John L. Bass jbass at dmsd.com
Tue Apr 15 12:35:23 MDT 2003


I made the previous statements because many young IT guys do not have a
clue about error recover and data corruption issues on disk drives. There
is frequently an assumption that the tools/drives just do the right thing.

Mike Loseke writes:
>  I see a couple conflicting statements. Namely "software raid array" and
> "critical business applications". If the former is needed, and indeed being
> used, in support of the latter then one would hope that the person who is
> in fear of being terminated proposed the project with the caveat of
> something like this happening to cover themself - downtime *will* occur.

I spent 4 years working in Banking and Medical data centers, where data
corruption was absolutely unacceptable - and failing to follow established
logging and recovery proceedures at any failure or disruption was a termination
offense. Over the past 30 some years, I have worked in/with dozens of other
data centers where it should have been - where IT staff cost hundreds of hours
of other org's time in recovering from data corruption that occured on IT
managed servers and desktops. As such, "auto-magical" data corruption is a
personal hot button - as the corruption typically isn't identified until
months later when it's very difficult to fully identify or correct, even
with excellent backup history.

I have personally spent far too many hours doing filesystem audits against
backup tapes to recover from "magical" IT induced filesystem corruption, both
as a storage driver/filesystem developer and consultant.

> Should said situation arise, replacing hardware and restoring from backups
> would, one would hope, be the next documented logical steps.

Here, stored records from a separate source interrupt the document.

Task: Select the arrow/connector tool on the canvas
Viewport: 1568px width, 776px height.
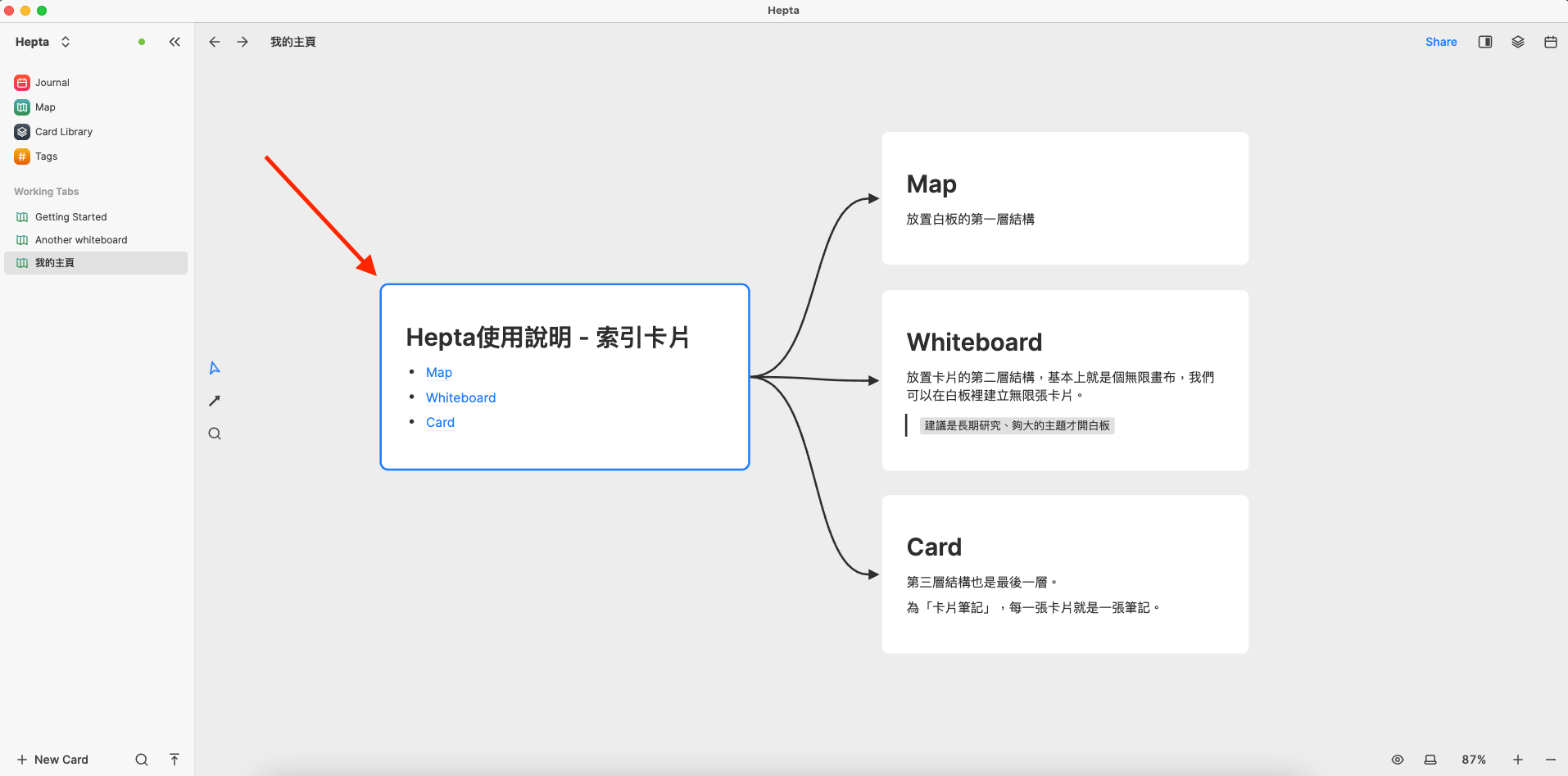Action: coord(214,400)
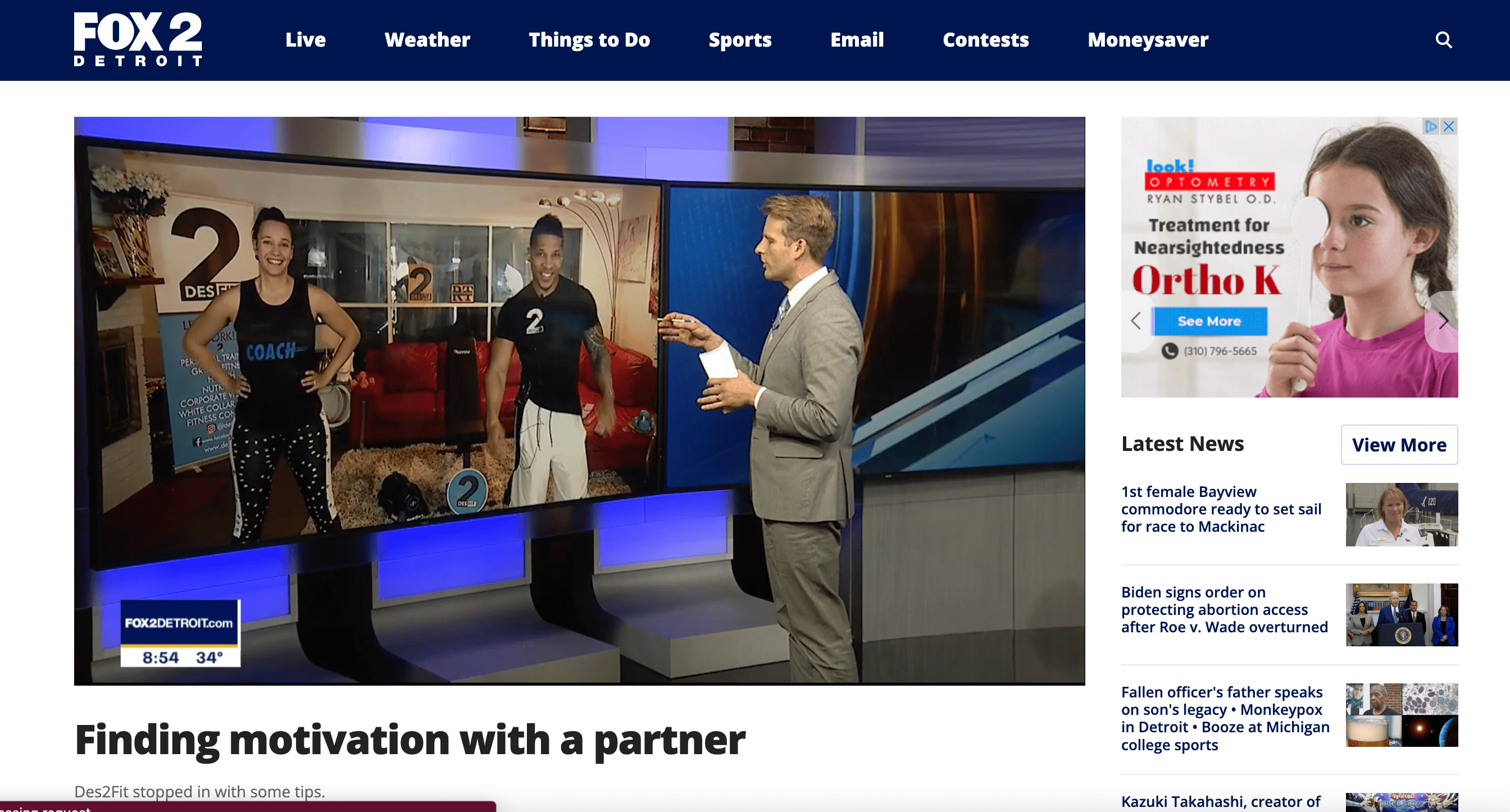The width and height of the screenshot is (1510, 812).
Task: Click See More button in ad
Action: tap(1209, 321)
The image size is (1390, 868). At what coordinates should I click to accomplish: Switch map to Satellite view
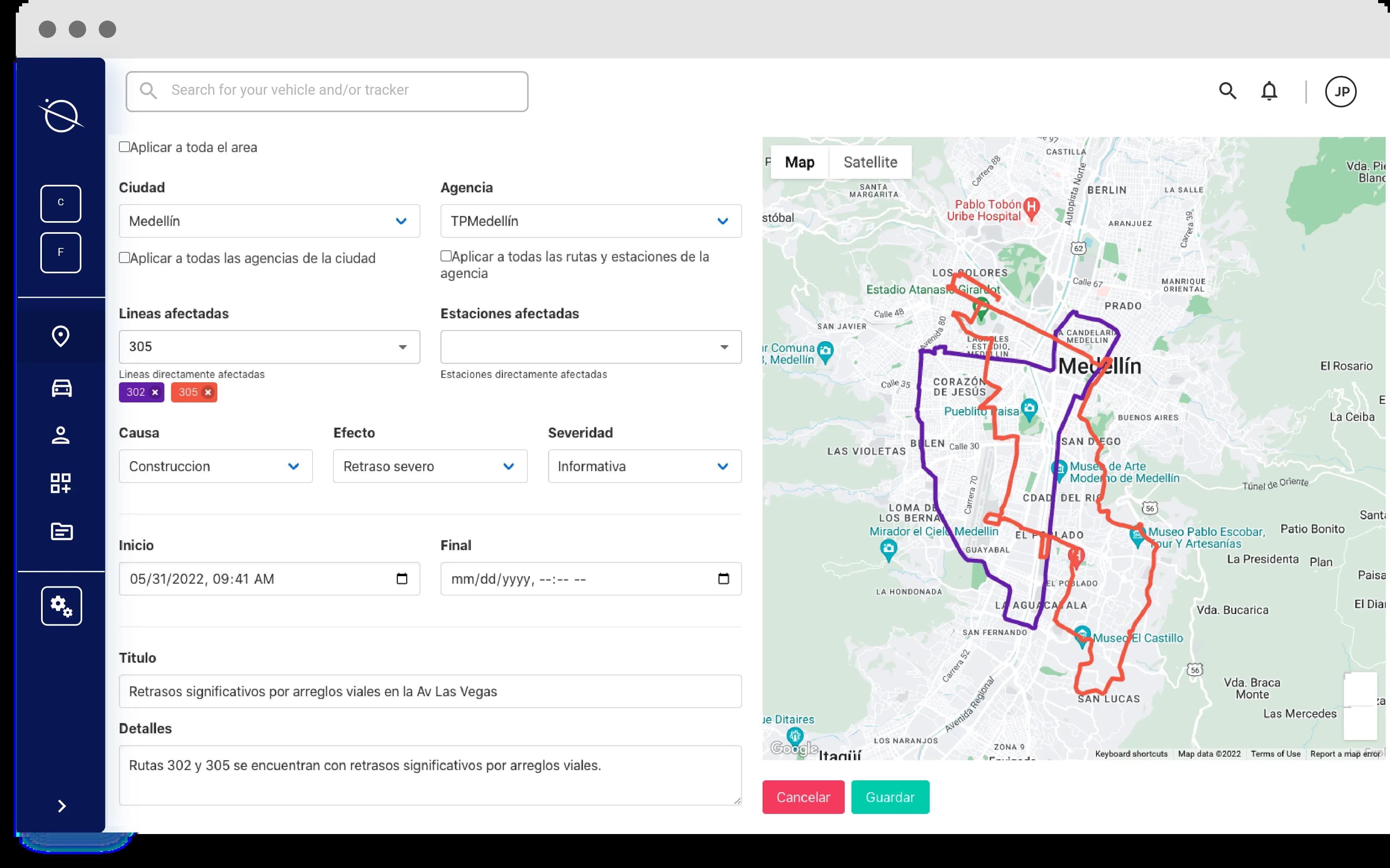coord(870,162)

One would certainly hope, or there is some IT manager that should be looking
for a job or manadated training in how to do the job function. Frequently
it's not the filesystem restoration that is tricky, but from rolling forward
from the restoration to recover the work load since the backup. Most online
database systems have transaction journels to help this, most other systems
do not, which is a failing of many application systems designers that IT can
not recover from by itself.

>  In any case, if badblocks is not a viable solution, it sounds like you
> are uniquely qualified to write such a utility. That's what the rsync guys
> tell me whenever I ask a question on that list anyway.

Having done so several times in the past, I was definately hoping not to
as other things on my TODO list have a higher priority. Sadly the Seagate
utility, didn't have the particular function I was looking for, but did
have edit capability on all the drive options - including auto remapping.
I haven't taken the time to check Matt's other suggestions yet.

In the short term I simply replaced the drive, but may go back turn on the
read error remap flag and run a drive test on it, then turn the flag
back off - or simply move it to a solaris/Irix system and use their utils.